Inertial Bregman Proximal Gradient under Partial Smoothness
Jean-Jacques Godeme
TL;DR
The paper develops an Inertial Bregman Proximal Gradient (IBPG) method for minimizing $\Phi(x)=F(x)+G(x)$ in finite dimensions, where $F$ may be nonconvex and $G$ is convex. By leveraging a Bregman entropy $\psi$ to realize relative smoothness and the triangle scaling property (TSP), IBPG achieves acceleration in a broad non-Euclidean geometry, with global convergence guaranteed under the Kurdyka-Łojasiewicz (KL) framework when the entropy is strongly convex. Locally, if the nonsmooth part is partly smooth relative to a smooth manifold, the method enjoys finite activity identification and local linear convergence via a spectral analysis of a linearized map; in the smooth case, the approach also exhibits trap-avoidance properties around strict saddles. The authors illustrate the theory with phase retrieval experiments under various regularizers, demonstrating finite active-set identification and rates consistent with the developed theory, highlighting the practical impact for structured nonsmooth optimization in imaging and inverse problems.
Abstract
This work considers an Inertial version of Bregman Proximal Gradient algorithm (IBPG) for minimizing the sum of two single-valued functions in finite dimension. We suppose that one of the functions is proper, closed, and convex but non-necessarily smooth whilst the second is a smooth enough function but not necessarily convex.

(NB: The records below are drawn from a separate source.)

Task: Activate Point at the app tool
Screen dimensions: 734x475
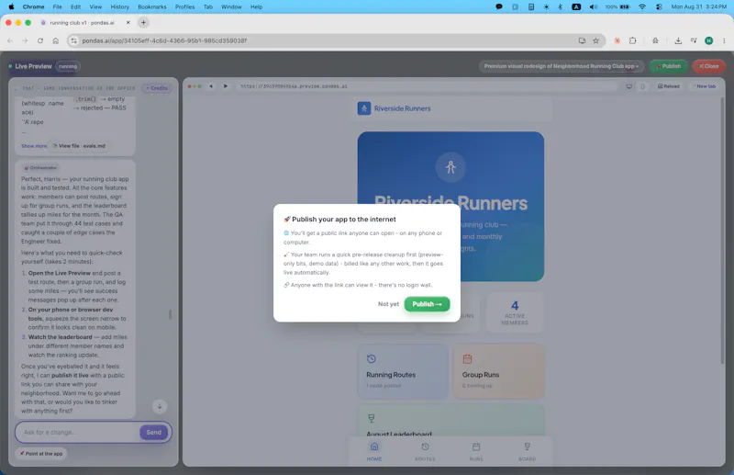Action: (41, 454)
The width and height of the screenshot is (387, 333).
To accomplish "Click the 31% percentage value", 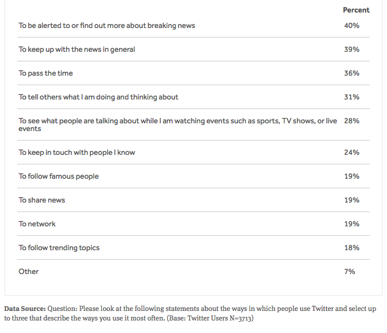I will pos(351,97).
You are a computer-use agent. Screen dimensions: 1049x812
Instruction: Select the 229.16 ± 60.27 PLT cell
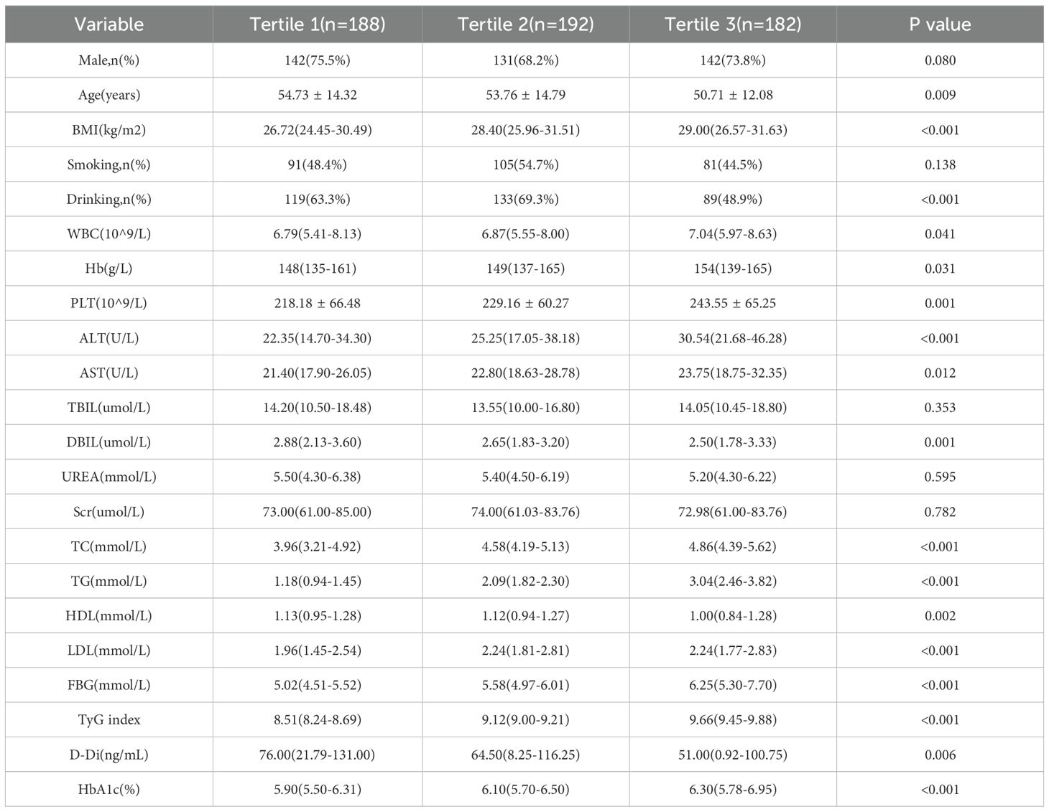(x=525, y=303)
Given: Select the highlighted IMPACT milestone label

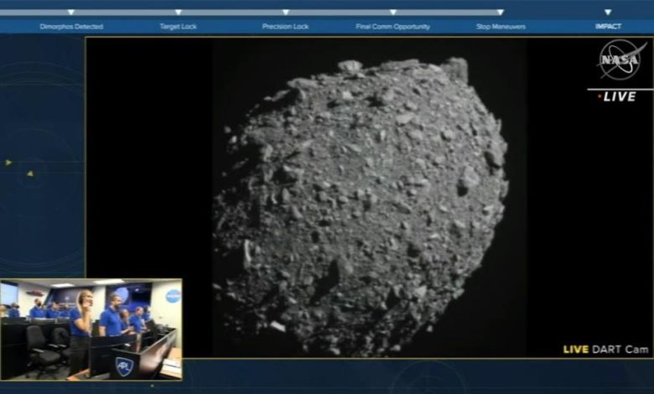Looking at the screenshot, I should [608, 27].
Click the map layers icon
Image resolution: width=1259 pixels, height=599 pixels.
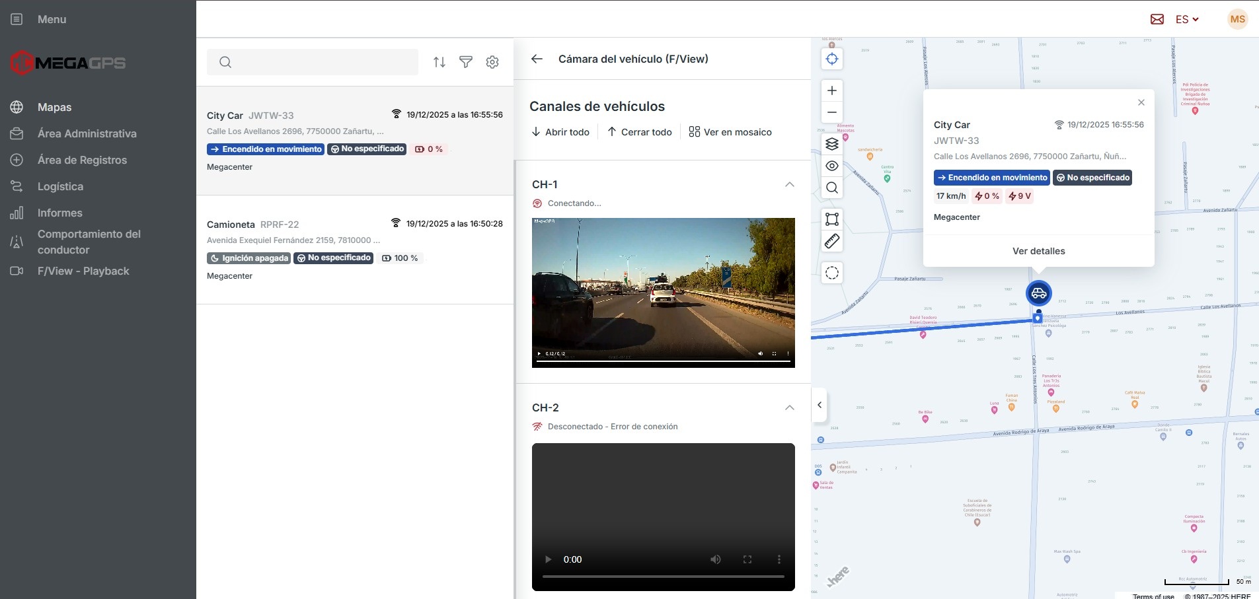pyautogui.click(x=832, y=144)
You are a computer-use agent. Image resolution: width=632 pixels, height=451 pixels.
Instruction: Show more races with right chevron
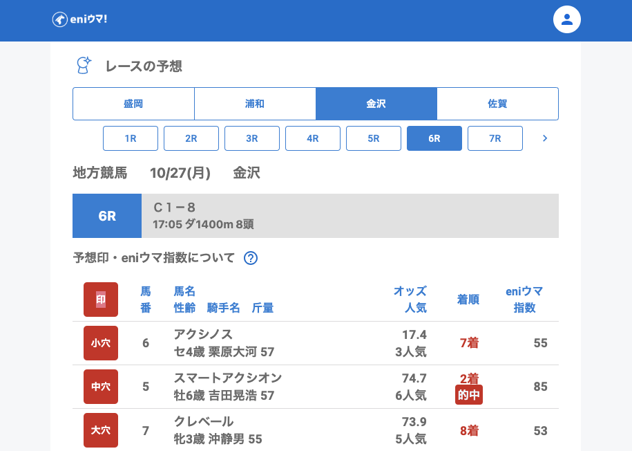click(x=545, y=138)
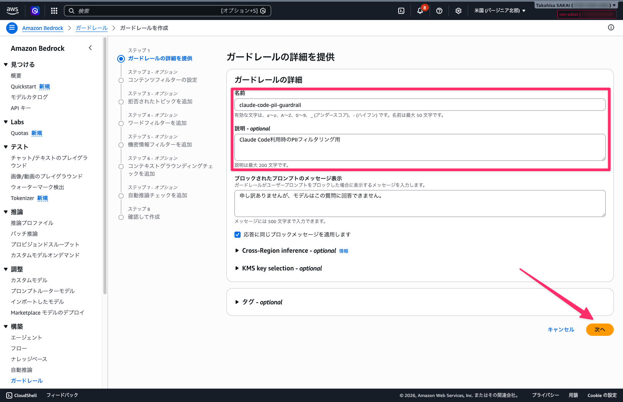Open CloudShell from the top bar icon
Screen dimensions: 623x402
tap(401, 11)
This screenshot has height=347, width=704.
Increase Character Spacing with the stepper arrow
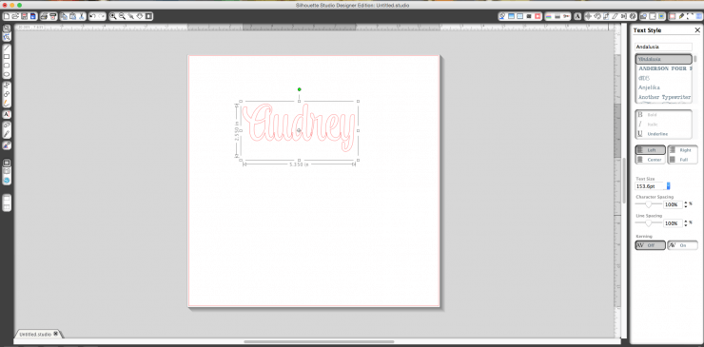[x=686, y=202]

For the latter, we ask the smooth adaptable property (smad) with respect to some kernel or entropy which allows to remove the very popular global Lipschitz continuity requirement on the gradient of the smooth part. We consider the IBPG under the framework of the triangle scaling property (TSP) which is a geometrical property for which one can provably ensure acceleration for a certain subset of kernel/entropy functions in the convex setting. Based on this property, we provide global convergence guarantees when the entropy is strongly convex under the framework of the Kurdyka-Łojasiewicz (KL) property. Turning to the local convergence properties, we show that when the nonsmooth part is partly smooth relative to a smooth submanifold, IBPG has a finite activity identification property before entering a local linear convergence regime for which we establish a sharp estimate of the convergence rate. We report numerical simulations to illustrate our theoretical results on low complexity regularized phase retrieval.